→ **Stated exercise a**
In the text about assault rifles, which machine gun would go with the AK-47?

A file picture of an AK47 rifle and ammunition

An AK-47 is an assault rifle, not a machine gun.

Assault rifles -- the main weapon that most countries issue their infantry these days -- are a weapon that are typically used in semi-automatic mode, but also have a select fire mode to optionally fire in burst or fully-automatic mode. They can't sustain fully-automatic fire for an extended period of time.

Machine guns are heavier weapons that can deal with dissipating more heat and so are more-amenable to be fired in fully-automatic mode for a sustained period of time.

If you wanted a machine gun that'd go with the AK-47, it'd be something like the RPD.

I have a sneaking suspicion that journalists intentionally do this to make their articles sound more exciting, because every time I see a weapon term used incorrectly -- often calling a weapon a machine gun or some lighter vehicle a "tank" -- I saw this done in some media with VN-4s during the Venezuelan political unrest, which is not a vehicle that looks much like a tank -- it is substituting a more-powerful weapon for a less-powerful one, and not the reverse.

[–] [email protected] 10 points 3 months ago (8 children)

taking a word that has different meaning in different contexts and insisting that it can only have one possible meaning just so you can sound smarter than others is not where it's at.

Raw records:

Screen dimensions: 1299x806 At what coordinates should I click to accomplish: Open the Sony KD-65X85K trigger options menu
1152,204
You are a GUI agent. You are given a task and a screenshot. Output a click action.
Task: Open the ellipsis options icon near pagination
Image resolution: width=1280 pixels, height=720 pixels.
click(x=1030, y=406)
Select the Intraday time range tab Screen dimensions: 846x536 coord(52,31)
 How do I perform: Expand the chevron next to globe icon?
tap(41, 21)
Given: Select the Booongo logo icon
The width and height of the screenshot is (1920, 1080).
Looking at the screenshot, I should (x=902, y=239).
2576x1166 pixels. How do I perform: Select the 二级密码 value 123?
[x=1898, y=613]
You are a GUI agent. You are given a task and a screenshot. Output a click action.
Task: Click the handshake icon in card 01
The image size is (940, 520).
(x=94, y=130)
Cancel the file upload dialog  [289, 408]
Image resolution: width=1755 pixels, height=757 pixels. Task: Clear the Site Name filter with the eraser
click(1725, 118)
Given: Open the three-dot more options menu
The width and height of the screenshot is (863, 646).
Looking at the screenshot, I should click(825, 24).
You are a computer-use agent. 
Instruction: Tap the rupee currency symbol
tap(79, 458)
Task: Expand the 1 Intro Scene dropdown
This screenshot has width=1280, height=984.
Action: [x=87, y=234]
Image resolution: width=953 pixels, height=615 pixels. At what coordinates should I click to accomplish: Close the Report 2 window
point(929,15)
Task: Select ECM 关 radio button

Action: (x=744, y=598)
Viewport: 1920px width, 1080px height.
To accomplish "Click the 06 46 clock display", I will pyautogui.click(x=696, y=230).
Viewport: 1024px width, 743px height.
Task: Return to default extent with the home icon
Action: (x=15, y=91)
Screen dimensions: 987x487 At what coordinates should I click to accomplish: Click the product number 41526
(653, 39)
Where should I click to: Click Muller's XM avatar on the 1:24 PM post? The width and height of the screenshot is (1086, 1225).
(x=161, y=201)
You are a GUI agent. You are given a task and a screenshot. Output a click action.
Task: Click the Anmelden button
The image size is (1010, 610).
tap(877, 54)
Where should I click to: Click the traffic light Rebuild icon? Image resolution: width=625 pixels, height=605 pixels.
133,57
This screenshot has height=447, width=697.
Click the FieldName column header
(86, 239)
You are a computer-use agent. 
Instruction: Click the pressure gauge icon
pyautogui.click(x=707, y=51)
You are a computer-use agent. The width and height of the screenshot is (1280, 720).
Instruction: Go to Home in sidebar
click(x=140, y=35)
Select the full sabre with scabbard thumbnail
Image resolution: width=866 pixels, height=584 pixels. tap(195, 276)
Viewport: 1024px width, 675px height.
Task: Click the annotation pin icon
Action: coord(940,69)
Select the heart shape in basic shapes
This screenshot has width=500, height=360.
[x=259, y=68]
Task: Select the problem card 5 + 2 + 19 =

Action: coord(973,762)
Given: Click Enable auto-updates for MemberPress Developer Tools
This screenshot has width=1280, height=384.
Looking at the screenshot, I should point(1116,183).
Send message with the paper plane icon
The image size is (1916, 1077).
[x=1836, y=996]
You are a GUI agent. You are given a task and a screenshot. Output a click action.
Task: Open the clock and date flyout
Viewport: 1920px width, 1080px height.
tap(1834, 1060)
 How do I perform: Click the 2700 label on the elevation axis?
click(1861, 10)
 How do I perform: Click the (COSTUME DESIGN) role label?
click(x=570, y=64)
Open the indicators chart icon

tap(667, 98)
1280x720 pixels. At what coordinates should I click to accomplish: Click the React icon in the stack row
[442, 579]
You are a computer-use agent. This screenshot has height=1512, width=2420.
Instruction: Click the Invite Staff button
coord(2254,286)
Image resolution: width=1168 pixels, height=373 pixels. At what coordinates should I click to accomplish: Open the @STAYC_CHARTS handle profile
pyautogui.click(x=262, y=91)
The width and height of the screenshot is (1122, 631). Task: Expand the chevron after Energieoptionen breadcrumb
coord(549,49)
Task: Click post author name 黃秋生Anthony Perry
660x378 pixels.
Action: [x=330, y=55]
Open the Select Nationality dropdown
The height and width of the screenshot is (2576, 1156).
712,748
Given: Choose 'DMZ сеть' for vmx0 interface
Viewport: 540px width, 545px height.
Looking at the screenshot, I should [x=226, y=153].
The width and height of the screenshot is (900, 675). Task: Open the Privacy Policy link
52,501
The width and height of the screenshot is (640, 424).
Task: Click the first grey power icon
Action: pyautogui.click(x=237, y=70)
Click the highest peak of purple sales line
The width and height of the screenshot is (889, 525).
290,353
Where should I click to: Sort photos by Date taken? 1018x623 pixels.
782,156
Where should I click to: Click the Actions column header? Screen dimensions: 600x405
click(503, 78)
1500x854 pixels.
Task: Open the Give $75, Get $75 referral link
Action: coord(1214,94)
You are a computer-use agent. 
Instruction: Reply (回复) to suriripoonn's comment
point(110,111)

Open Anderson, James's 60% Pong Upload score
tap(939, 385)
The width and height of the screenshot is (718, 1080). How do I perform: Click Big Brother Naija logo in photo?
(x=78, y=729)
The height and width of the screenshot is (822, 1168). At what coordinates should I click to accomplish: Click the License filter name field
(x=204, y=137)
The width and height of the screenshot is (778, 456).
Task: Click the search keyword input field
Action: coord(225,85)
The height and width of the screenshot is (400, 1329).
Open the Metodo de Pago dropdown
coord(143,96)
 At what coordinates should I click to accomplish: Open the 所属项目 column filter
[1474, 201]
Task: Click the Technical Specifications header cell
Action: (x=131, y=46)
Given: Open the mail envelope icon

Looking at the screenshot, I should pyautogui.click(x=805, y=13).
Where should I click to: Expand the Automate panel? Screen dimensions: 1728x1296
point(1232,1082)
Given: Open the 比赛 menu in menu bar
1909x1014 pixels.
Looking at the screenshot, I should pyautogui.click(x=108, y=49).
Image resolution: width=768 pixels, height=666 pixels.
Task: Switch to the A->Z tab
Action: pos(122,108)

→ **Stated exercise b**
Please rename "dropdown" to "selector" throughout the stretch of the records from the line containing "The width and height of the screenshot is (1122, 631)." through the line containing "coord(143,96)", and give those lines again with nothing else changed.

→ **Expected output a**
The RPD.

→ **Expected output b**
The width and height of the screenshot is (1122, 631). Task: Expand the chevron after Energieoptionen breadcrumb
coord(549,49)
Task: Click post author name 黃秋生Anthony Perry
660x378 pixels.
Action: [x=330, y=55]
Open the Select Nationality selector
The height and width of the screenshot is (2576, 1156).
712,748
Given: Choose 'DMZ сеть' for vmx0 interface
Viewport: 540px width, 545px height.
Looking at the screenshot, I should [x=226, y=153].
The width and height of the screenshot is (900, 675). Task: Open the Privacy Policy link
52,501
The width and height of the screenshot is (640, 424).
Task: Click the first grey power icon
Action: pyautogui.click(x=237, y=70)
Click the highest peak of purple sales line
The width and height of the screenshot is (889, 525).
290,353
Where should I click to: Sort photos by Date taken? 1018x623 pixels.
782,156
Where should I click to: Click the Actions column header? Screen dimensions: 600x405
click(503, 78)
1500x854 pixels.
Task: Open the Give $75, Get $75 referral link
Action: coord(1214,94)
You are a computer-use agent. 
Instruction: Reply (回复) to suriripoonn's comment
point(110,111)

Open Anderson, James's 60% Pong Upload score
tap(939, 385)
The width and height of the screenshot is (718, 1080). How do I perform: Click Big Brother Naija logo in photo?
(x=78, y=729)
The height and width of the screenshot is (822, 1168). At what coordinates should I click to accomplish: Click the License filter name field
(x=204, y=137)
The width and height of the screenshot is (778, 456).
Task: Click the search keyword input field
Action: coord(225,85)
The height and width of the screenshot is (400, 1329).
Open the Metodo de Pago selector
coord(143,96)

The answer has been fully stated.